As the door closed behind them it became apparent that it did indeed have a satisfied sighlike quality to it. “Hummmmmmmyummmmmmmah!” it said.
Marvin regarded it with cold loathing while his logic circuits chattered with disgust and tinkered with the concept of directing physical violence against it. Further circuits cut in saying, Why bother? What’s the point? Nothing is worth getting involved in. Further circuits amused themselves by analyzing the molecular components of the door, and of the humanoids’ brain cells. For a quick encore they measured the level of hydrogen emissions in the surrounding cubic parsec of space and then shut down again in boredom. A spasm of despair shook the robot’s body as he turned.
“Come on,” he droned, “I’ve been ordered to take you down to the bridge. Here I am, brain the size of a planet and they ask me to take you down to the bridge. Call that job satisfaction? ’Cos I don’t.”

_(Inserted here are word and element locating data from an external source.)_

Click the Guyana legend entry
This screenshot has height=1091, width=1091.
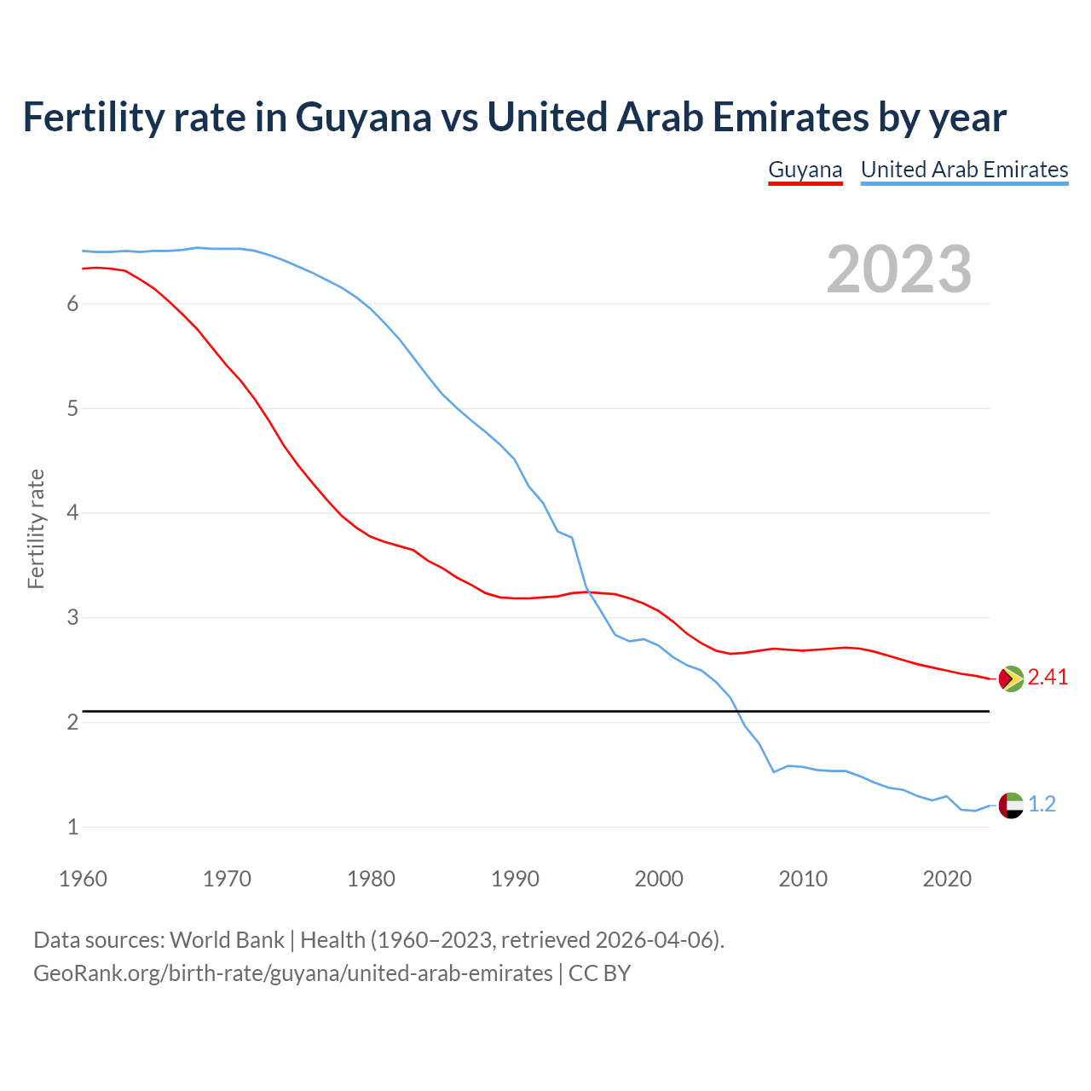pos(805,170)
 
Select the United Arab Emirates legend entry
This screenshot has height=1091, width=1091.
pos(964,170)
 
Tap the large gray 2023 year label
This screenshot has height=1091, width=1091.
pos(898,269)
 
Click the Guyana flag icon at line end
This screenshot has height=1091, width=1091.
pos(1010,678)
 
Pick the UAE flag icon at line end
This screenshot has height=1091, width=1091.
pos(1010,805)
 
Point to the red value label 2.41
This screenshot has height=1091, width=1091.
pos(1048,678)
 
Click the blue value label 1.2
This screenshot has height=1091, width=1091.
pos(1042,804)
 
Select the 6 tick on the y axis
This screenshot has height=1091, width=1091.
pos(72,304)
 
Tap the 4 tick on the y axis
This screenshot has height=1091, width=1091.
pos(72,513)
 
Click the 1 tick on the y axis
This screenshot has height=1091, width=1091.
pos(72,827)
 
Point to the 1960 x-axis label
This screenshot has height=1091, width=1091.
pos(83,879)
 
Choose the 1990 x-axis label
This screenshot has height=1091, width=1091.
pos(515,879)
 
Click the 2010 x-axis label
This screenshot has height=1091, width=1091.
pos(803,879)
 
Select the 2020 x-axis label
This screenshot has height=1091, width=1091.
pos(947,879)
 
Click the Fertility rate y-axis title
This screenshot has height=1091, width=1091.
pos(36,528)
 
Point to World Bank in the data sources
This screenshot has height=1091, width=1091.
pos(227,940)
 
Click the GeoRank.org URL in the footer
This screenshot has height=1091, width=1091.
pos(292,973)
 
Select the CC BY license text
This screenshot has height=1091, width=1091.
pos(599,973)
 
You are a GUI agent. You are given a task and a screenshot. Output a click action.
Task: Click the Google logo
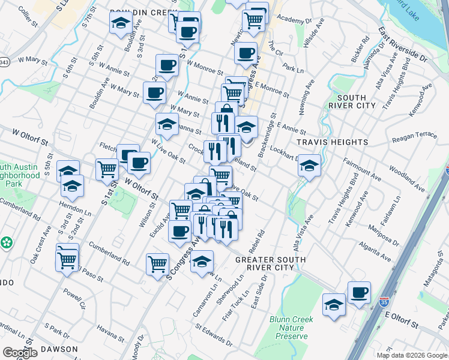pos(20,353)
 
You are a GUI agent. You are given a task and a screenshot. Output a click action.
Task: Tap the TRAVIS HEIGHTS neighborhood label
pos(333,142)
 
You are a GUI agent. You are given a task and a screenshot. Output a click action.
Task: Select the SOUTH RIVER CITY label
pos(357,101)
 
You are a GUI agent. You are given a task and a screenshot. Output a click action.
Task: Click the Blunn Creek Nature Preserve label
pos(291,328)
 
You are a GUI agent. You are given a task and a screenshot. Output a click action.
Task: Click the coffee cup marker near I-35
pos(359,292)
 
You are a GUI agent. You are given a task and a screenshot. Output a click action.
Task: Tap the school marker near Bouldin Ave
pos(121,23)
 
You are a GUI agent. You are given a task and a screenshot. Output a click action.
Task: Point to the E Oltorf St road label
pos(402,320)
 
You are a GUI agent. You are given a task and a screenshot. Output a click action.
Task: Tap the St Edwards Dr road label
pos(214,335)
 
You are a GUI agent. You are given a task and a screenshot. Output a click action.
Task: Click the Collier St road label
pos(28,13)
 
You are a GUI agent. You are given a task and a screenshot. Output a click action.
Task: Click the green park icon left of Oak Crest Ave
pos(7,243)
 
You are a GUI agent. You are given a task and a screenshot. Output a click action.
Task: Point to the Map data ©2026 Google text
pos(411,355)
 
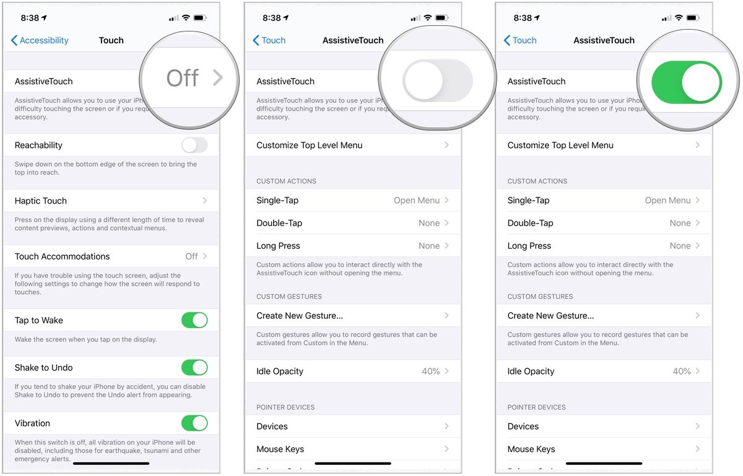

He turned and walked back to the hated door.
“Er, excuse me,” said Ford following after him, “which government owns this ship?”
Marvin ignored him.
“You watch this door,” he muttered, “it’s about to open again. I can tell by the intolerable air of smugness it suddenly generates.”
With an ingratiating little whine the door slid open again and Marvin stomped through.
“Come on,” he said.
The others followed quickly and the door slid back into place with pleased little clicks and whirrs.
“Thank you the marketing division of the Sirius Cybernetics Corporation,” said Marvin, and trudged desolately up the gleaming curved corridor that stretched out before them. “Let’s build robots with Genuine People Personalities,” they said. So they tried it out with me. I’m a personality prototype. You can tell, can’t you?”
Ford and Arthur muttered embarrassed little disclaimers.
“I hate that door,” continued Marvin. “I’m not getting you down at all, am I?”
“Which government …” started Ford again.
“No government owns it,” snapped the robot, “it’s been stolen.”
“Stolen?”
“Stolen?” mimicked Marvin.
“Who by?” asked Ford.
“Zaphod Beeblebrox.”
Something extraordinary happened to Ford’s face. At least five entirely separate and distinct expressions of shock and amazement piled up on it in a jumbled mess. His left leg, which was in midstride, seemed to have difficulty in finding the floor again. He stared at the robot and tried to disentangle some dartoid muscles.
“Zaphod Beeblebrox …?” he said weakly.
“Sorry, did I say something wrong?” said Marvin, dragging himself on regardless. “Pardon me for breathing, which I never do anyway so I don’t know why I bother to say it, oh God, I’m so depressed. Here’s another of those self-satisfied doors. Life! Don’t talk to me about life.”
“No one even mentioned it,” muttered Arthur irritably. “Ford, are you all right?”
Ford stared at him. “Did that robot say Zaphod Beeblebrox?” he said.